Potential security vulnerability in hapijs / hoek

[jtalati]

We are receiving the following vulnerability message:

Our mkdocs version is the latest(Version 0.17.3)

if anyone can guide us or have been through this issue before it would be good help.

This would be a good way for future users who face this issue to interact and find a possible solution for any security vulnerabilities.

[waylan]

I'm not aware that MkDocs makes use of or includes hapijs/hoek.

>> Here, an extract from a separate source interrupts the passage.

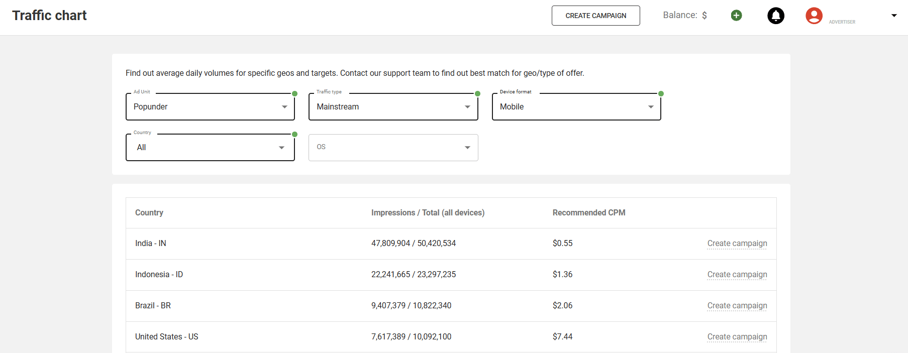Create campaign for India row
The width and height of the screenshot is (908, 353).
(x=737, y=244)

Are you using any custom JavaScript in your project? Which theme are you using? Where is this being reported from (which browser, tool, etc)?

[waylan]

I asked three questions, but you only answered the first. I need more information to act on this. Is your custom JavaScript making use of the offending library? Are you using a third party theme which is using the offending library? If so, then the matter is out of my hands. But until I can reproduce the problem, I have no way of knowing.

[chriswhong]

Thanks for the response (I work with @jtalati), we will take a look and see what is actually using hoek. We assumed it came with mkdocs but we'll dig deeper based on your response.

[waylan]

What tool is reporting the problem? If I knew that, at the very least I could check if the tool reports the same issue in a default MkDocs build with the included themes.

[waylan]

Closing this due to a lack of useful information. I'm assuming this is related to a third party theme as neither of the included themes make use of the named library.